Input data =>
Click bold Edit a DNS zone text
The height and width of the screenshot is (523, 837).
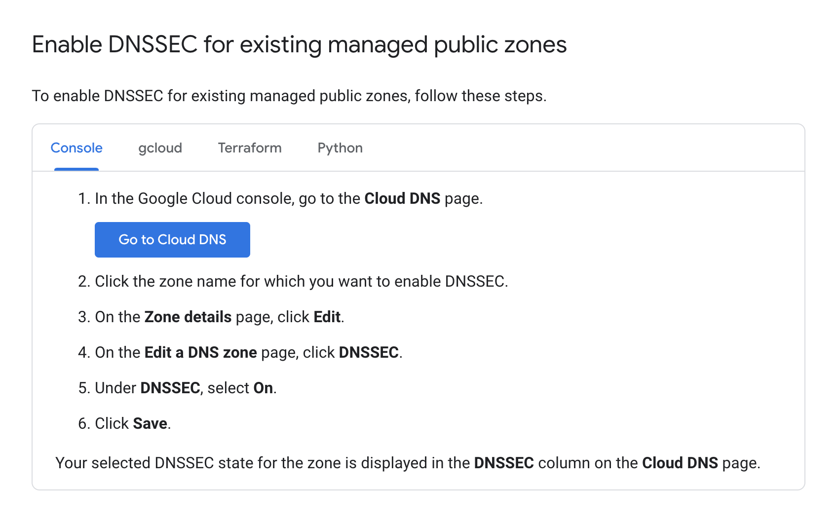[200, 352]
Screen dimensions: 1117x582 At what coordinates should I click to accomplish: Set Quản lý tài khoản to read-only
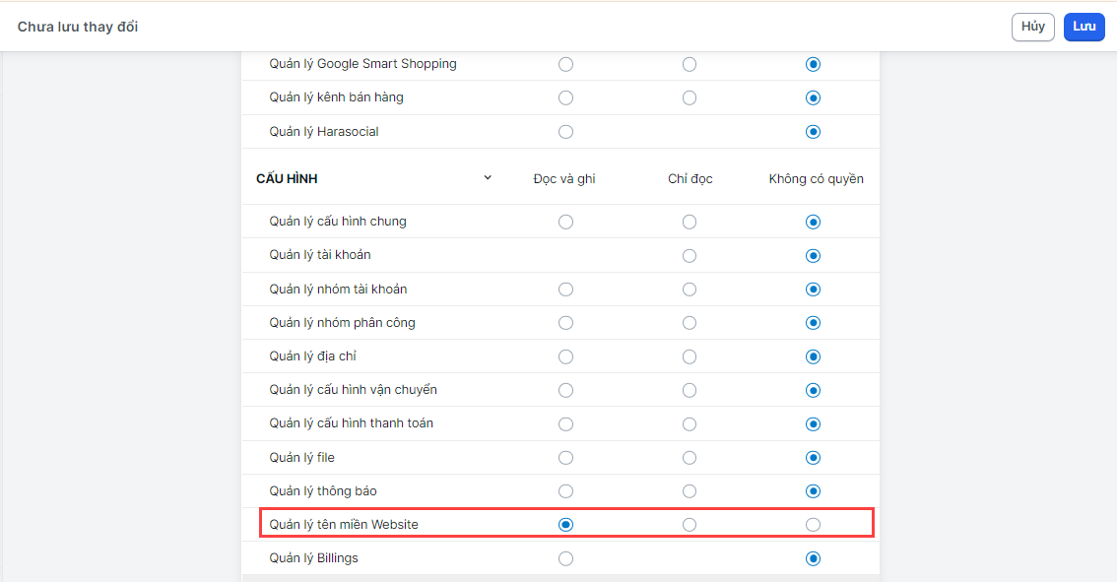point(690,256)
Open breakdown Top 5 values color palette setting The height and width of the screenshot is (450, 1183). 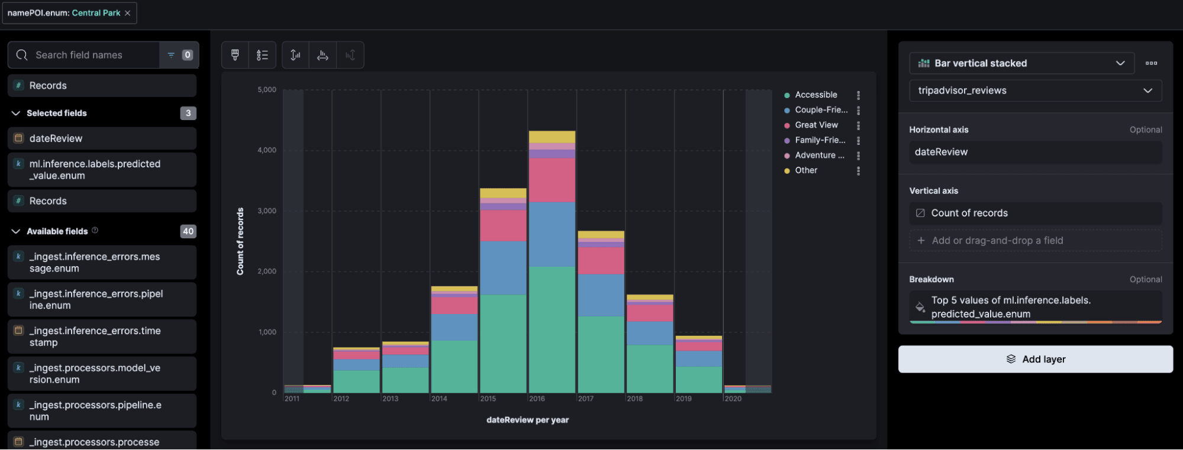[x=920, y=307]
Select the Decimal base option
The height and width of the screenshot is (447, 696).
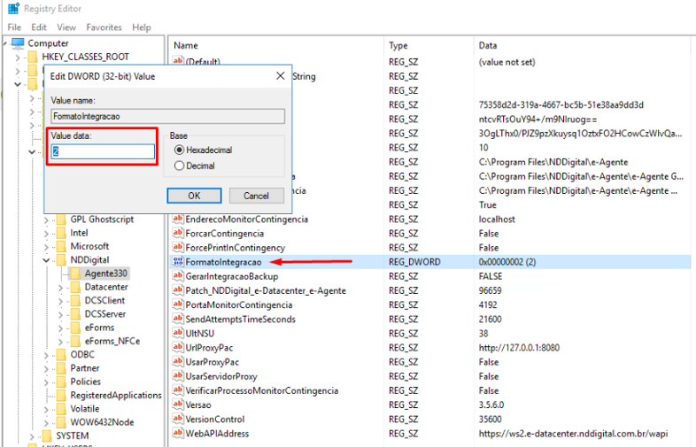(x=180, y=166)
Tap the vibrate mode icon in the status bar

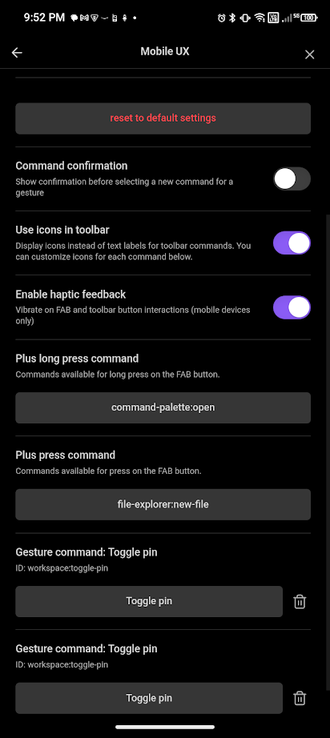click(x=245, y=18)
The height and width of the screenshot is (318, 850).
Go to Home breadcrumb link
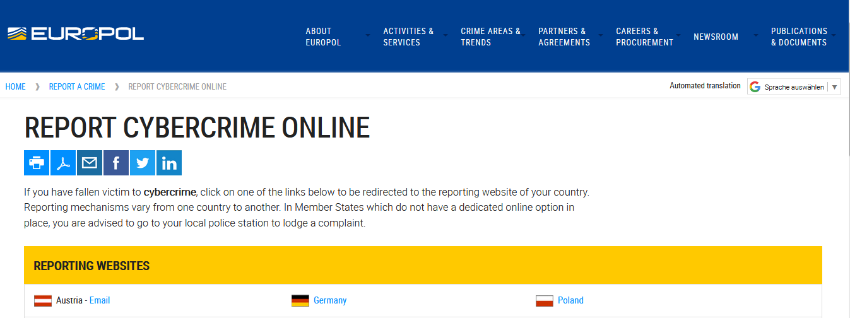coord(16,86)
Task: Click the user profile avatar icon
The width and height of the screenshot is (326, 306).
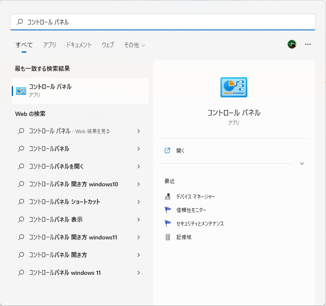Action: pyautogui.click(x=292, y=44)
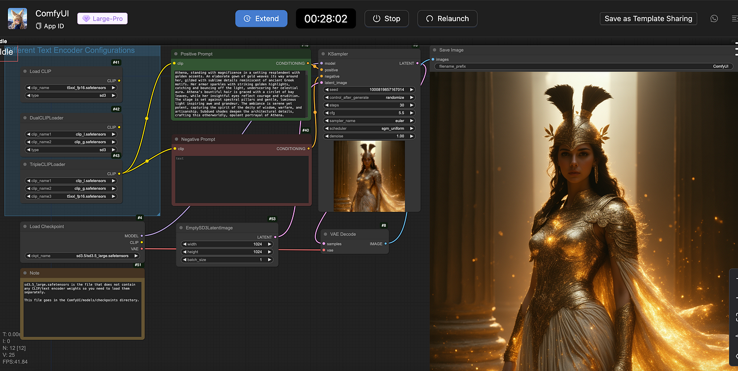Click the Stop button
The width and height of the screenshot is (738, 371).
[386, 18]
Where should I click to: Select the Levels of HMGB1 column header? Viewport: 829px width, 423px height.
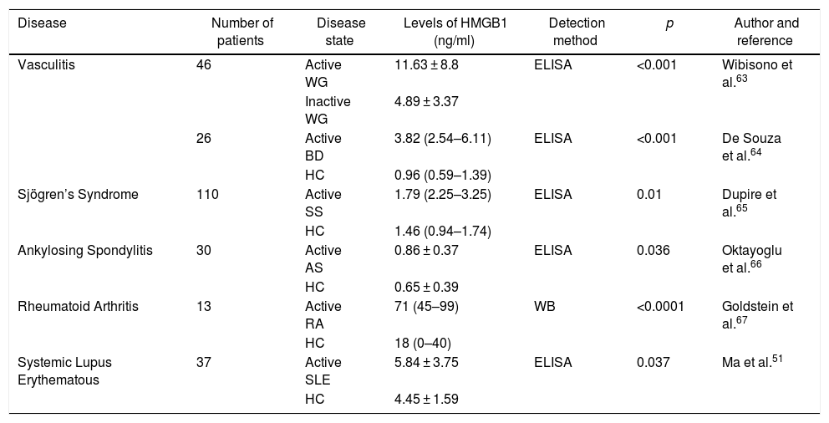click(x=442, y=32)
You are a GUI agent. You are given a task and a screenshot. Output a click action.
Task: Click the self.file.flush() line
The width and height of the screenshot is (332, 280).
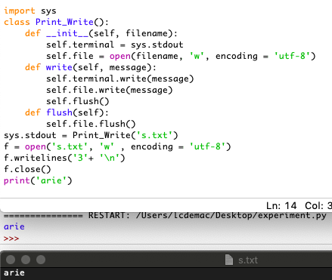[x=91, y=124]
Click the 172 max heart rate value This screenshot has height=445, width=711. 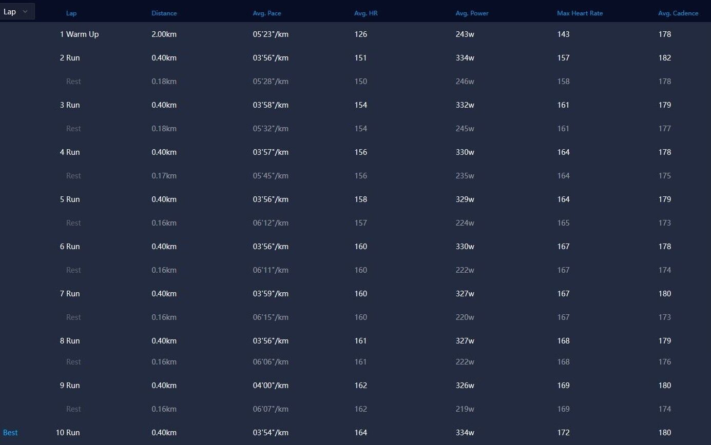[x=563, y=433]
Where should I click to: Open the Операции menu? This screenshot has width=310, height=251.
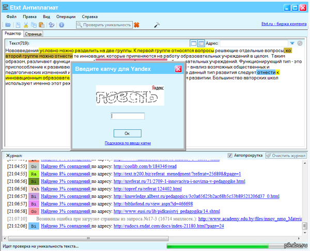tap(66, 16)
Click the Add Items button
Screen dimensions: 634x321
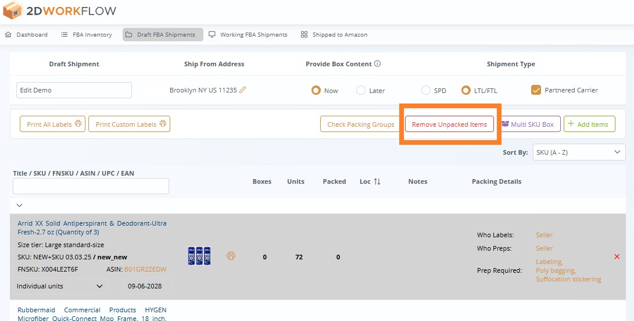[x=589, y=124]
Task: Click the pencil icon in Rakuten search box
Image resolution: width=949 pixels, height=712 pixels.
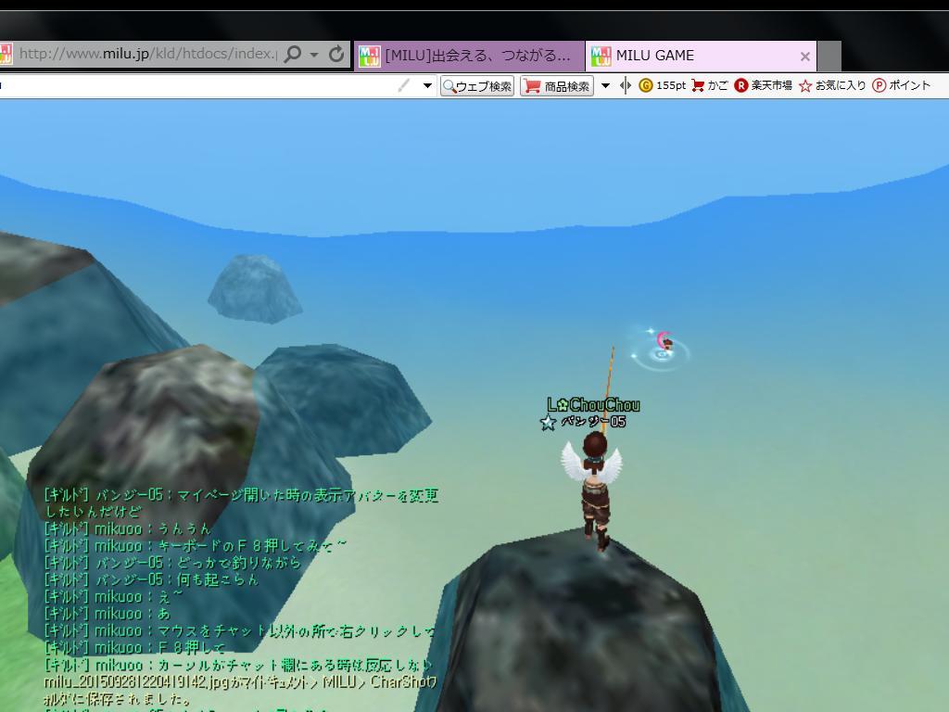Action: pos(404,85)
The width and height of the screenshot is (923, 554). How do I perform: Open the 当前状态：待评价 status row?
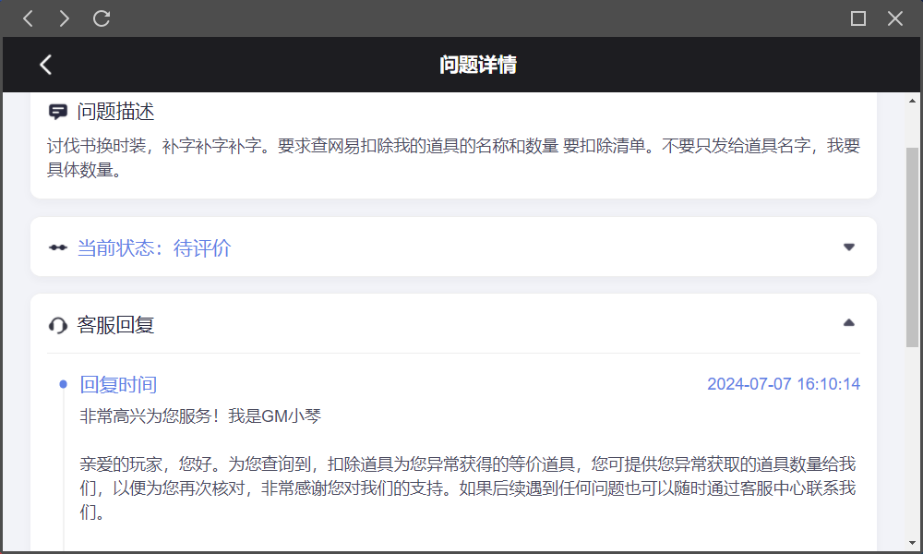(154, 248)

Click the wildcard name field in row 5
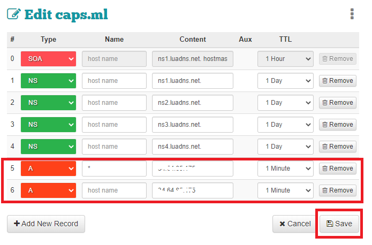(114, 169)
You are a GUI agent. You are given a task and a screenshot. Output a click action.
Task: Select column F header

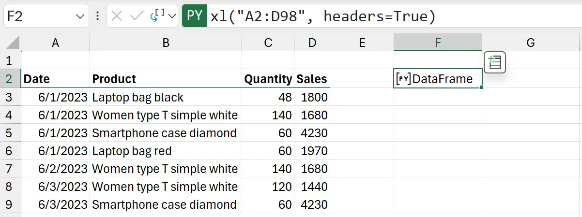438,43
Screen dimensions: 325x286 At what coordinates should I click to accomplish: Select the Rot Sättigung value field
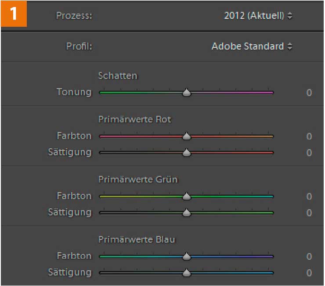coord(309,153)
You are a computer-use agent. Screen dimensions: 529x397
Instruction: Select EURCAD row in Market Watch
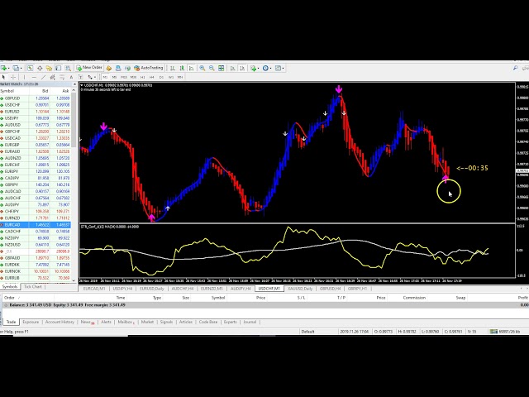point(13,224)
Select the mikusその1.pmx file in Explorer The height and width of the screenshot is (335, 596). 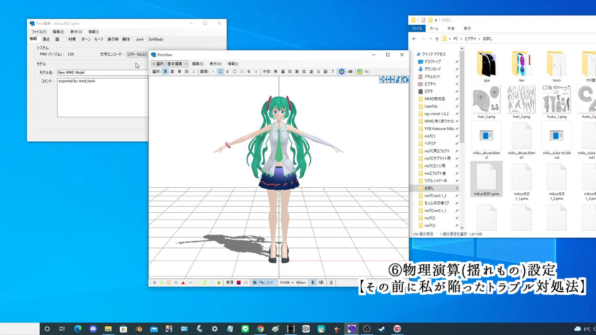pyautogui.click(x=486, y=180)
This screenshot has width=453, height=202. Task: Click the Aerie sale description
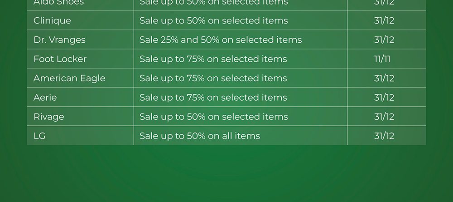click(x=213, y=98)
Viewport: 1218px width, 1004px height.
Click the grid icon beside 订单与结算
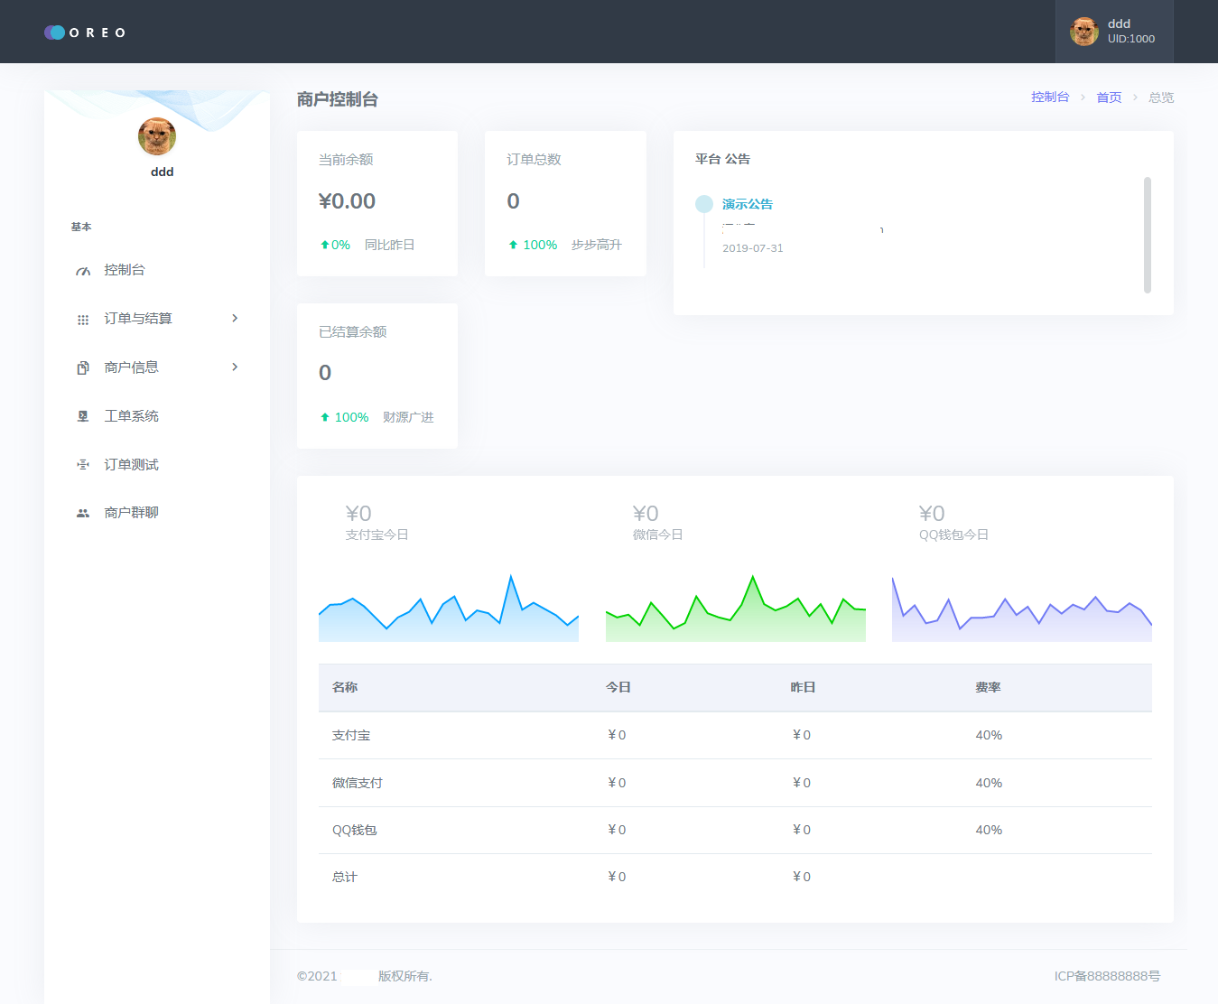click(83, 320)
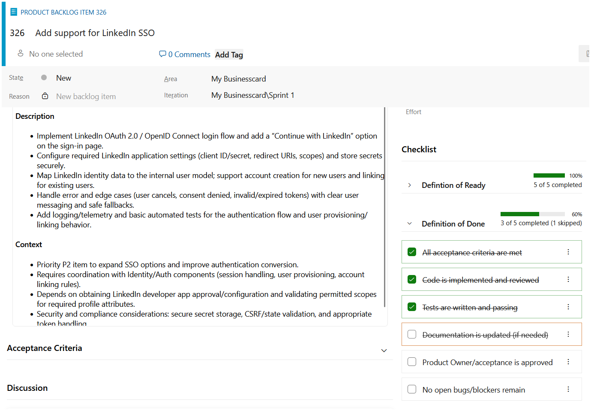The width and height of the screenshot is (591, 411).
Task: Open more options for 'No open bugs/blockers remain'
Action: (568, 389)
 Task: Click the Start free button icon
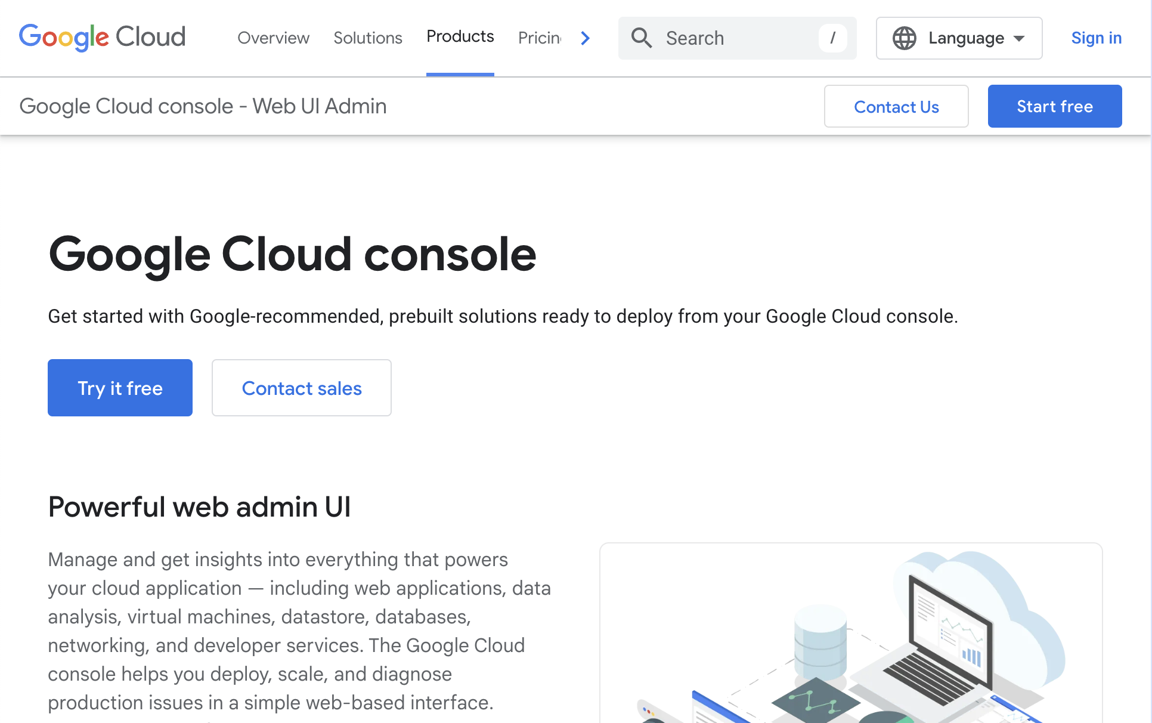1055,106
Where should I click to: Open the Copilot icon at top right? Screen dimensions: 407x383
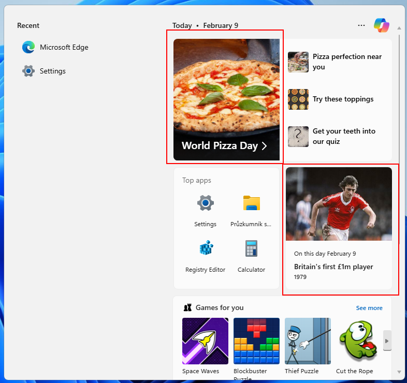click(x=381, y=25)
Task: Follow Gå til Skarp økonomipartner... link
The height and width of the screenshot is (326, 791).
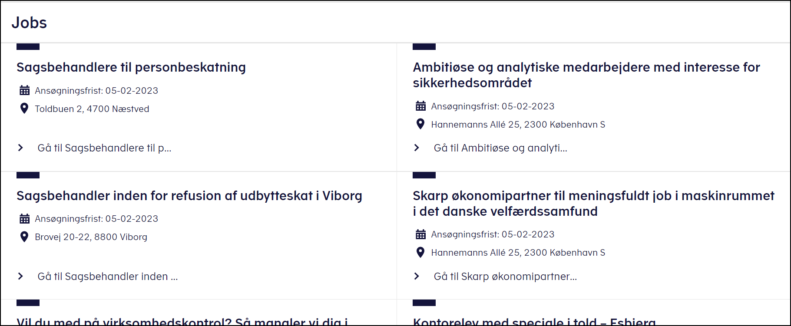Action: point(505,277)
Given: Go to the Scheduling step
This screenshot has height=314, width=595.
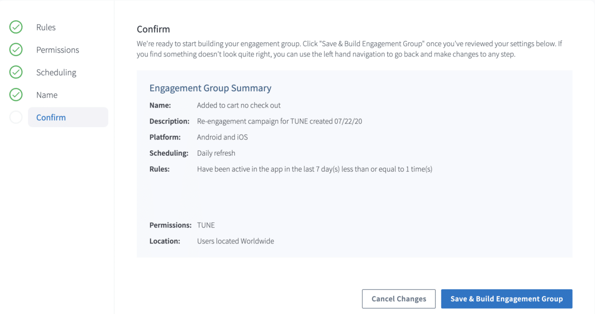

Description of the task =>
Word for word, retype the lines from the one with "Given: Go to the Scheduling step" through the final line of the data, both included. No pictures belong in the copy.

Result of this task =>
Given: Go to the Scheduling step
This screenshot has height=314, width=595.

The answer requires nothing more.